Just wanted to chime in and tell you how proud I am of you -------------you have done an amazing job -.... also, I promise you it will get better..... I am 30 days without drugs and the fog is still lifting - In the beginning I was really impatient - wondering whether I would ever feel "normal" - or even if I would remeber what "normal" felt like ....... but now I try to look at this slow process as a daily gift.......... with a mindset of "today I feel just ok - but TOMORROW I will feel even better' - it does help me remain patient while my mind and body heal..........

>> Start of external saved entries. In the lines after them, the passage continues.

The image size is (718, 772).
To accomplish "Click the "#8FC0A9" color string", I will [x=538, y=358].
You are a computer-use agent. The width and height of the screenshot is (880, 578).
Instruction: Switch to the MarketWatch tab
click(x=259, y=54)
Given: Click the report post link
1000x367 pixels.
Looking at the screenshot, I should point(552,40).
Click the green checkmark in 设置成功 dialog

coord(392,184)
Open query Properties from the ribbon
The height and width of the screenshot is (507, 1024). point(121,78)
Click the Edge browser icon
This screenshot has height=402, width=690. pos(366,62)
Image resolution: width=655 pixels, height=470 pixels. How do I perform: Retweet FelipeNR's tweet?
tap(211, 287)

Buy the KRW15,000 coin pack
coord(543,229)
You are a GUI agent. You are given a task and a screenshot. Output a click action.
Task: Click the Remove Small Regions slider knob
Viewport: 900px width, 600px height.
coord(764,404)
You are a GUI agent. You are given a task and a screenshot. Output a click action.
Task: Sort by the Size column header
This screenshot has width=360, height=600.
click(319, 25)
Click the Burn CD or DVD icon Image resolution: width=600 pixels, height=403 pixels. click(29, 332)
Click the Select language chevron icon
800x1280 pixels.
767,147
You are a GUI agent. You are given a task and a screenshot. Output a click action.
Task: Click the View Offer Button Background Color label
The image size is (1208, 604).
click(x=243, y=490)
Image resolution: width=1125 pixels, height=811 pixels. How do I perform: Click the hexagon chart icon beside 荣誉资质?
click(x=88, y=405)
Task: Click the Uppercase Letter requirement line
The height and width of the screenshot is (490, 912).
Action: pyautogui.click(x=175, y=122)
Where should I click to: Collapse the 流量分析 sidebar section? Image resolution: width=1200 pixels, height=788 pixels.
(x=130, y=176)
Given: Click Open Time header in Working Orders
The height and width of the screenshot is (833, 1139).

My spouse - (also a highly educated - successful type) thought all issues would end with the week detox -------------- this is kind of where the work begins.......... so I stopped trying to make him understand me - and took control of my recovery - about me - for me - and started going to NA meetings - walking in the first meeting was about as painful the detox - but my fears were for nothing - the meetings have helped tremendously - THOSE folks understand me - accept me, and really want me to succeed - just a thought.........also my husband attitude has really changed - when I return from a meeting HE brings up my recovery - in a positive way - like he wants me to share with him whatever I am sharing with my group - feeling a little left out maybe - ........but it is all good.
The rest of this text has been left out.